Opep+ : poursuite des consultations pour un consensus adapté au marché pétrolier

Les 13 pays membres de l’Organisation des pays explorateurs de pétrole (Opep) ont convenu de poursuivre les consultations avec leurs alliés pour arriver à un consensus adapté au marché pétrolier avant de se réunir à nouveau jeudi prochain dans le cadre de l’Opep+, a annoncé mardi, le ministre de l’Energie et président de la conférence de l’OPEP, Abdelmadjid Attar.

« Il a été convenu de poursuivre les consultations avec les pays Non-Opep participants à la Déclaration de Coopération avant de se réunir à nouveau autour d’un consensus adapté à la demande pétrolière, au marché, et à l’ensemble des pays producteurs », a précisé M . Attar dans une déclaration à Radio Internationale.

Il a, à ce propos expliqué, que pour permettre à ces consultations d’avoir lieu, il a été « jugé préférable de donner plus de temps à ces consultations et de reporter la réunion de l’Opep+ au jeudi 3 décembre 2020″.

M.Attar a de nouveau exprimé son optimise par rapport à l’aboutissement à un consensus en déclarant qu’ »après les discussions d’hier (180éme réunion de la Conférence de l’Opep) , qui ont parfaitement mis en évidence une convergence des points de vue des pays Mmembres de l’Opep, je suis encore plus optimiste que nous réussirons tous ensemble à aboutir à un consensus ».

L’Algérie œuvrera à arriver à un consensus

S’agissant de la position de l’Algérie qui préside cette année la Conférence de l’Opep, il a affirmé qu’elle continuera ses consultations et œuvrera à arriver vers un consensus.

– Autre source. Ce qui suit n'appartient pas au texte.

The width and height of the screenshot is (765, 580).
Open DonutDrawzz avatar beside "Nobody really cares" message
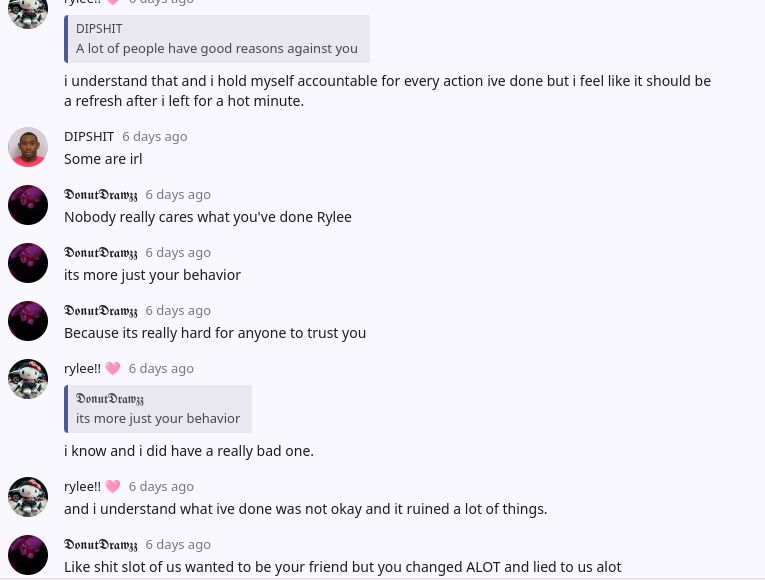(28, 205)
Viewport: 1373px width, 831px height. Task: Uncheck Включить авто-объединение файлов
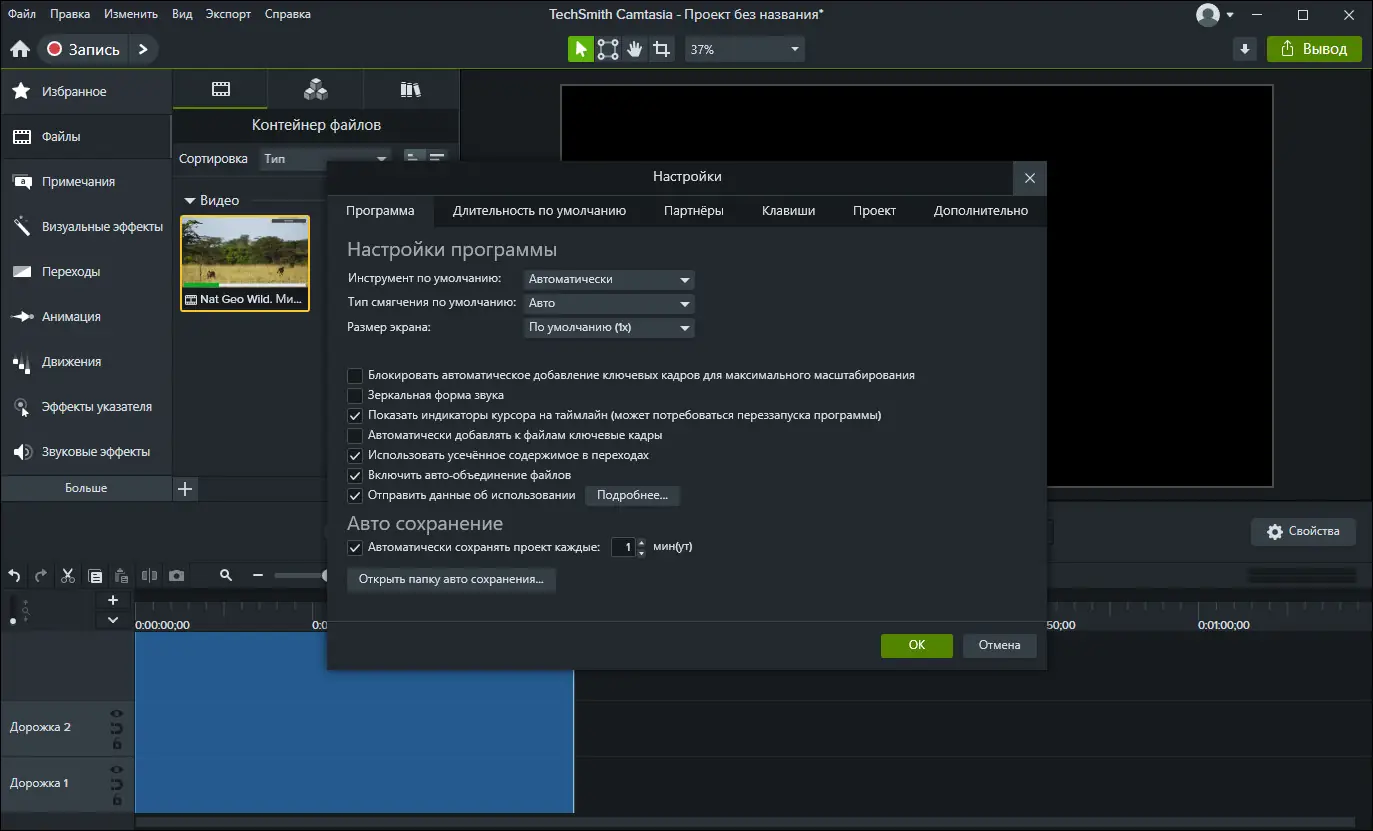click(x=355, y=476)
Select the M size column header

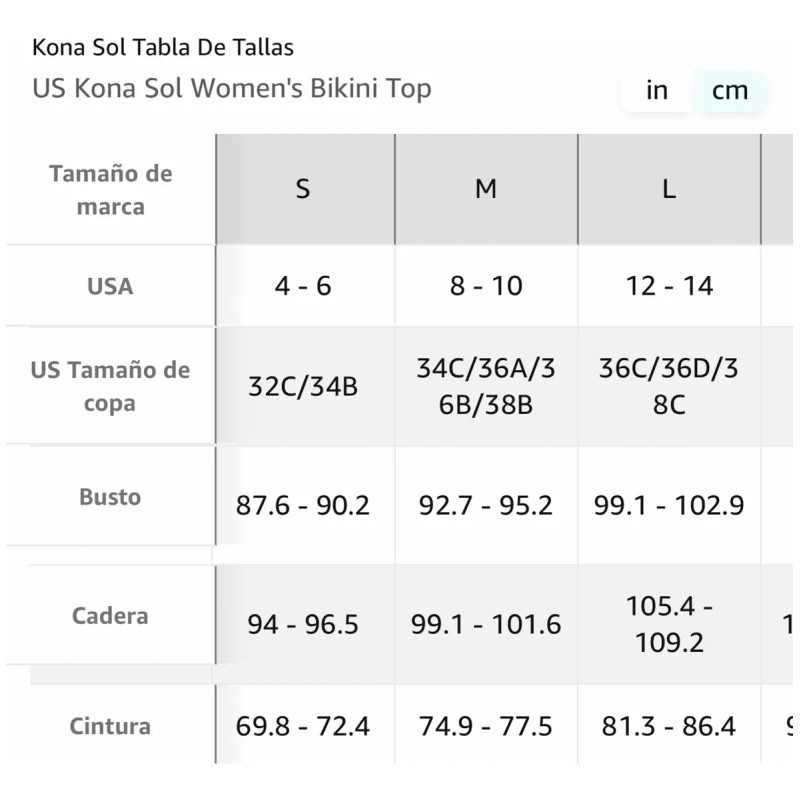(x=486, y=188)
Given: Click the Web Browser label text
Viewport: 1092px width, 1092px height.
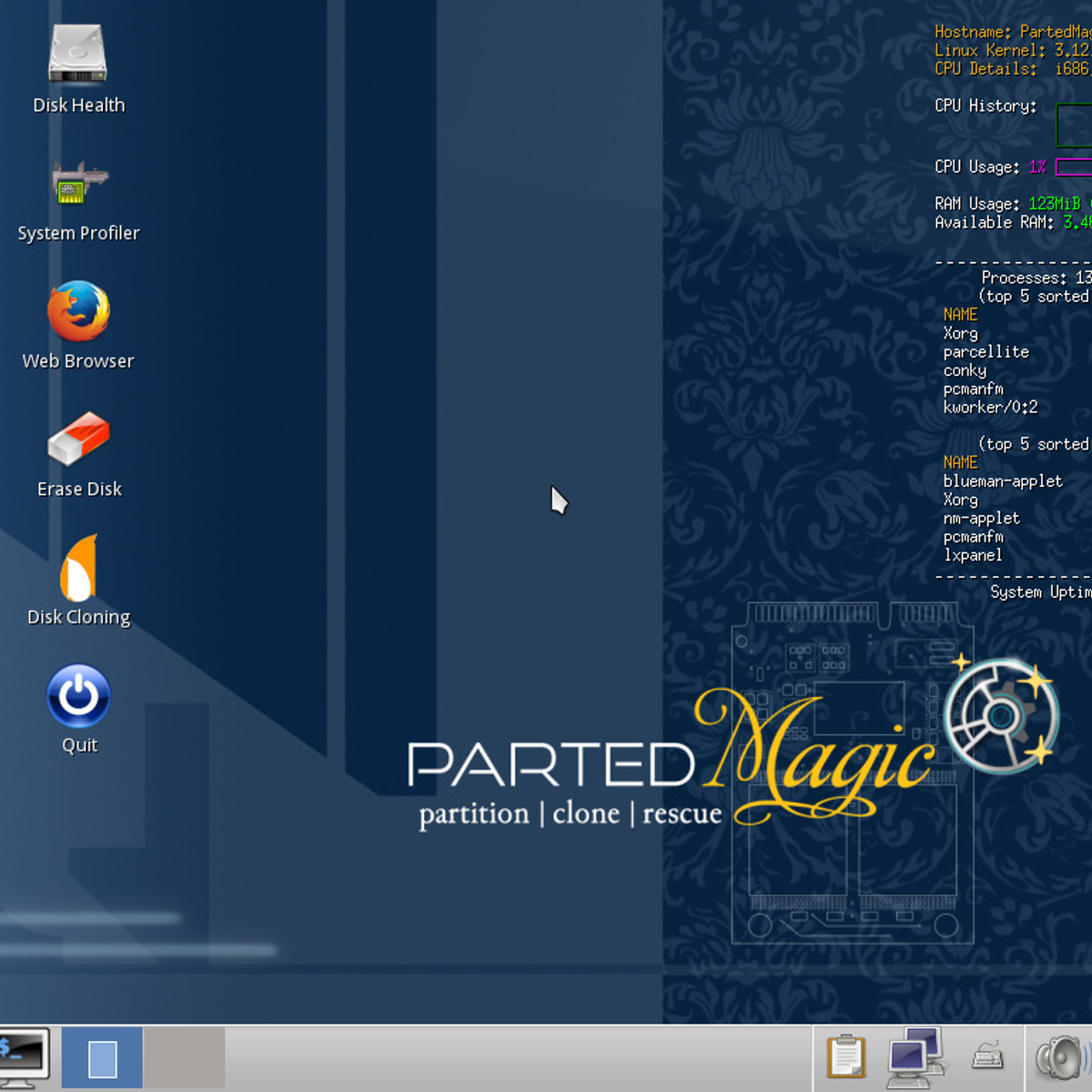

« Notre position est claire. Nous restons à l’écoute de tous et nous sommes flexibles », a- t-il soutenu.

Revenant à la 180éme réunion ministérielle de la Conférence de l’Opep tenue lundi par vidéoconférence, il a jugé que cette réunion a été très « constructive » et a donné lieu à un riche échange de points de vue sur la situation du marché.

Selon le ministre, le marché pétrolier nécessite toujours de la prudence même si sur le plan sanitaire il y a de plus en plus de bonnes nouvelles indiquant la possibilité d’allègements des mesures de confinement à travers le monde, et par conséquent une possible reprise économique à travers le monde.

Pour rappel, les discussions officielles des membres de l’Opep ont été ntamées lundi mais il été décidé de poursuivre les consultations mardi avant de tenir la 12eme réunion ministérielle des pays membres de l’Opep et Non Opep participants à la Déclaration de coopération.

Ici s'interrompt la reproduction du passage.